* **Uit te voeren opdracht**
Vertaal de volgende zin uit de tekst over de opname naar het Engels: „Hier wordt niet gesproken over verdrukking maar over verzoeking of verleiding."

***** Aangeleverde tekst *****

De opname is een feit, maar hoe zit het met de tijd?
De elk-moment-verwachting
Dat de Heer Jezus terugkomt om de gelovigen op te nemen en ze in het Vaderhuis te brengen staat als een paal boven water. Jh14:1-3 is daarover zo duidelijk als het maar kan wezen.
Een andere zaak is ook duidelijk, namelijk dat in Jh14 niets staat over bepaalde gebeurtenissen die aan de opname voorafgaan. Dat geldt ook voor 1Th4:13-18. Volgens deze twee schriftplaatsen staat niets de terugkeer van Jezus Christus ‘in de weg’.
De belofte van de Heer: ‘ Zie Ik kom spoedig’ kan volgens velen dan ook elk moment ingelost worden.
Die ons redt van de komende toorn
Daar komt nog bij dat in 1Th1:9,10 staat dat we bekeerd zijn om de levende God te dienen en zijn Zoon uit de hemelen te verwachten en zo staat er achter: ‘Die ons redt van de toekomende toorn’. De toorn van God zal eenmaal openbaar worden als God de ongelovigen veroordeeld tot de straf in de hel. Aan dat moment gaat echter vooraf de openbaring van Gods toorn en de toorn van Lam (zie o.a.Op 6:17en 15:1) hier op aarde. Er is dus alle reden om te stellen dat de Gemeente die dag van toorn en de tijd van grote verdrukking die ermee verbonden is, hier op aarde niet zal meemaken.
Bewaard voor het uur van de verzoeking
Deze gedachte wordt versterkt door de uitspraak in Op3:10-13 dat de Heer Jezus de gelovigen die het woord van zijn volharding bewaard hebben, zal bewaren vóór het uur van de verzoeking die over het hele aardrijk zal komen. Hier wordt niet gesproken over verdrukking maar over verzoeking of verleiding. Er is alle reden hierbij te denken aan de verzoeking of verleiding die de antichrist over dit aardrijk brengen zal en waarover sprake is in Op13: 13,14. Het ziet op de tijd die ingaat met het openbaar worden van de antichrist en het oprichten van het beeld dat aanbeden moet worden. Opvallend is dat er niet slechts staat dat we voor die verzoeking bewaard zullen worden, maar voor het uur van de verzoeking, en dat wordt verbonden met de belofte: ‘Ik kom spoedig’.

***** Aangeleverde gegevens *****

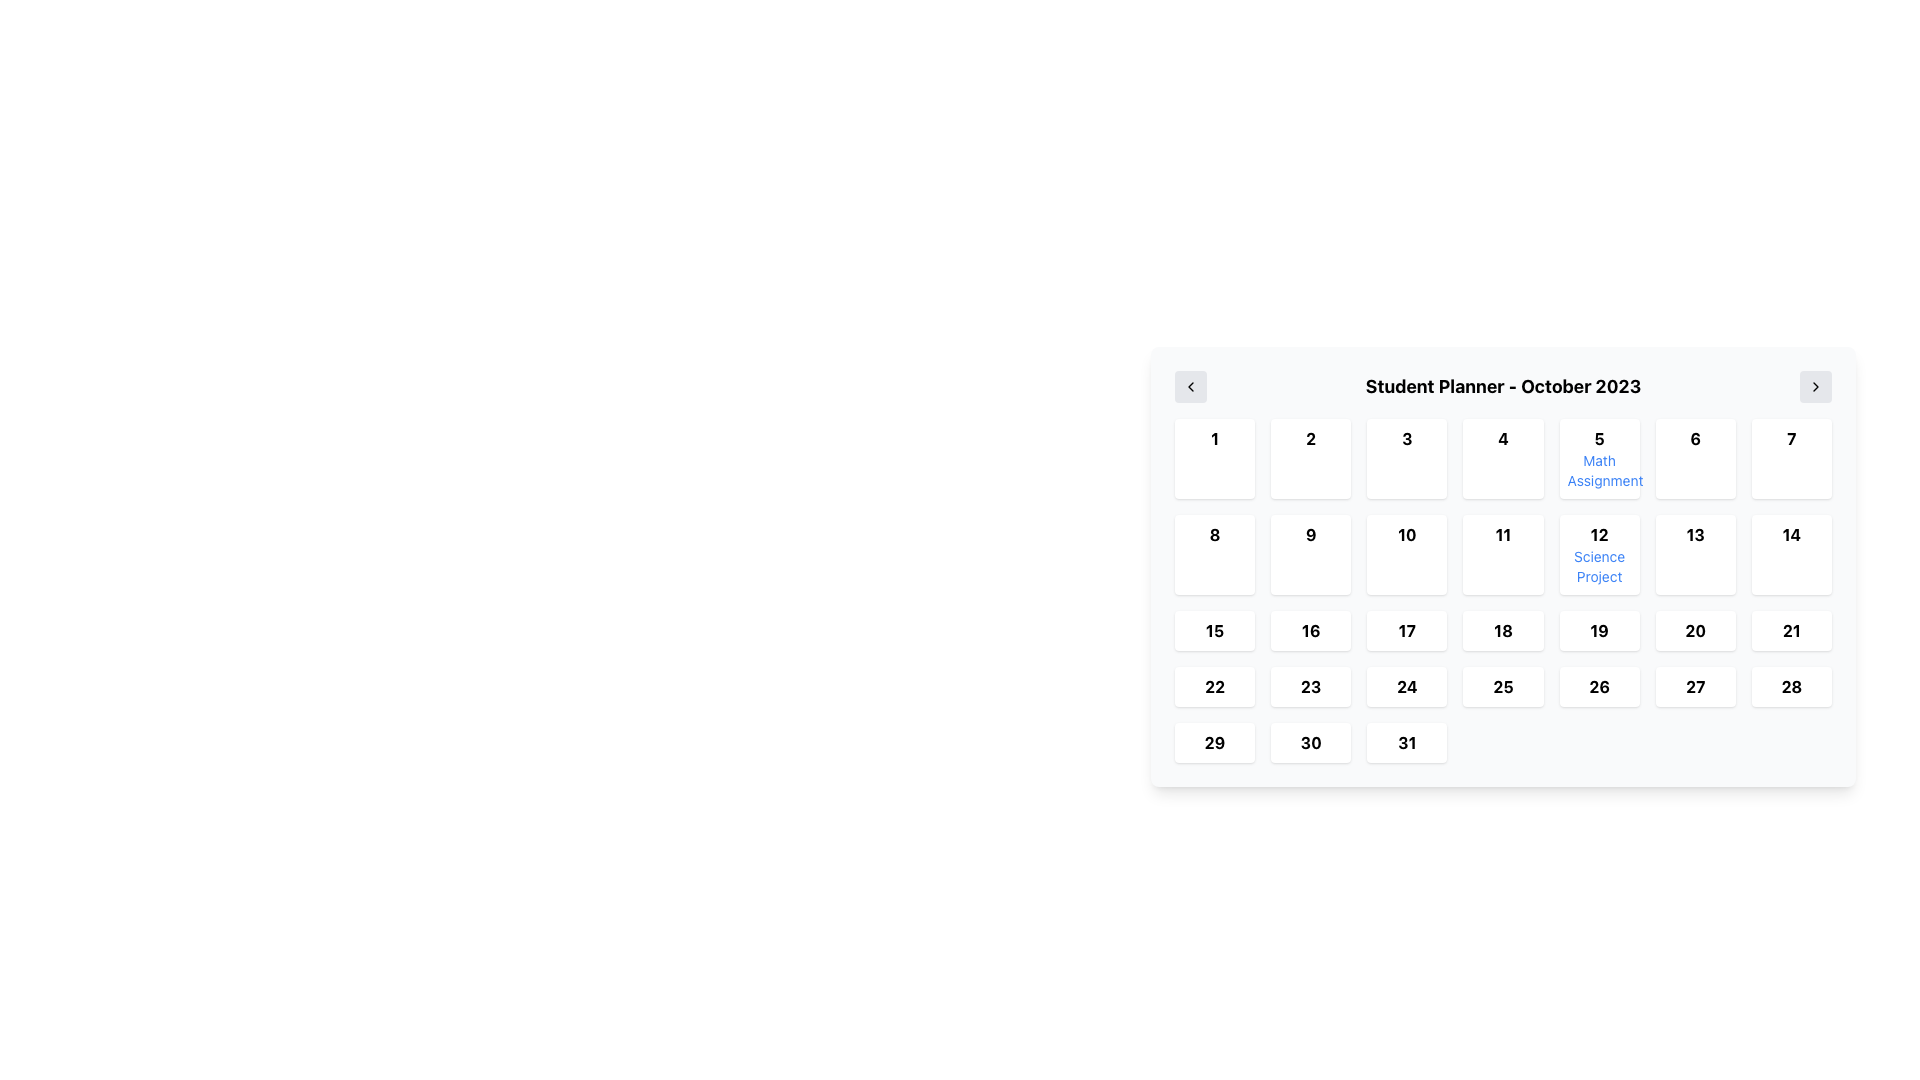 The width and height of the screenshot is (1920, 1080). Describe the element at coordinates (1598, 685) in the screenshot. I see `the bold number '26' in the calendar view` at that location.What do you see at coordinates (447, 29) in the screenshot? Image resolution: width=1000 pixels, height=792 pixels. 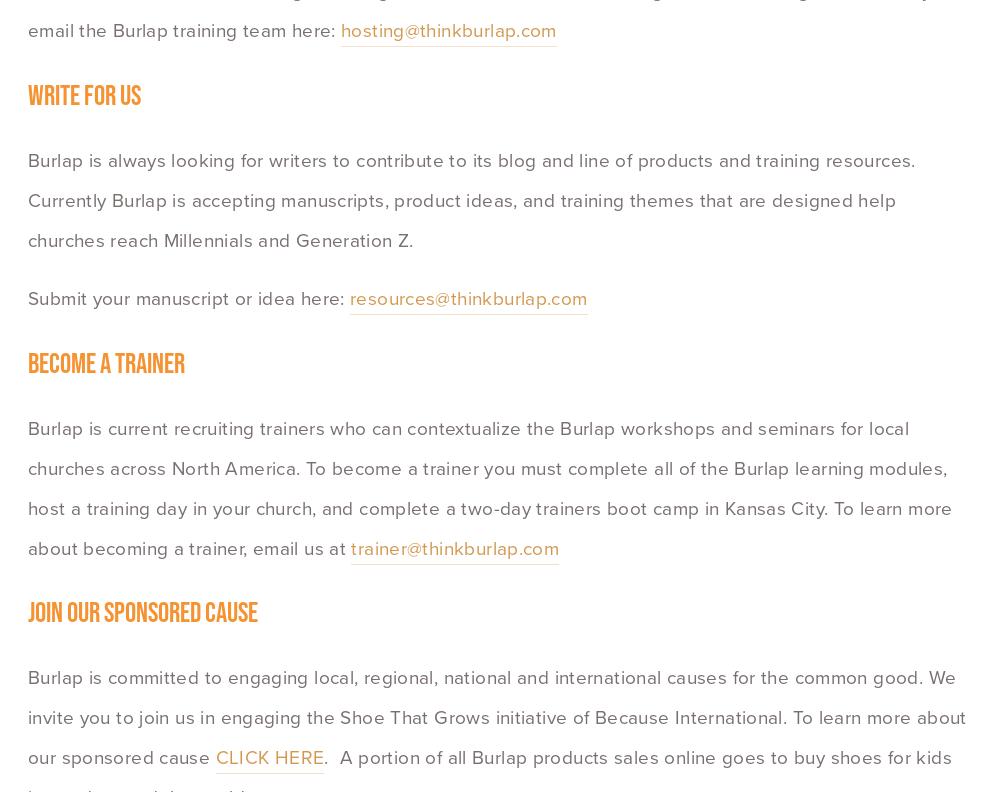 I see `'hosting@thinkburlap.com'` at bounding box center [447, 29].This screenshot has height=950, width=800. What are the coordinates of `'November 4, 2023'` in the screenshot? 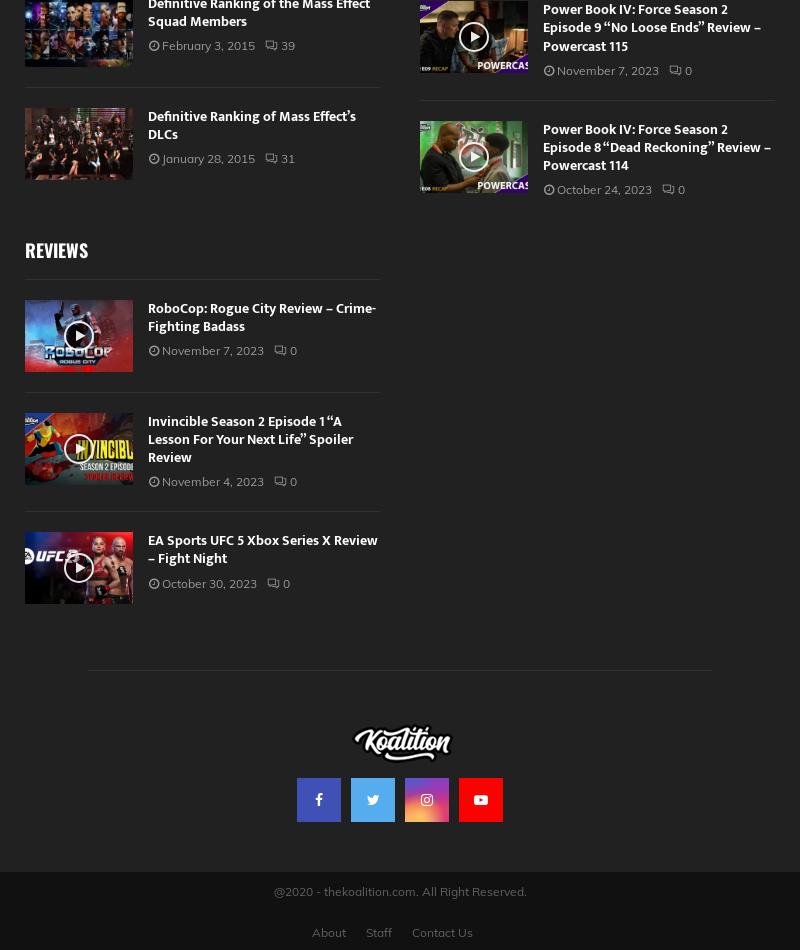 It's located at (212, 481).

*****

* **Antwoord op opdracht**
Here there is no mention of tribulation, but of temptation or seduction.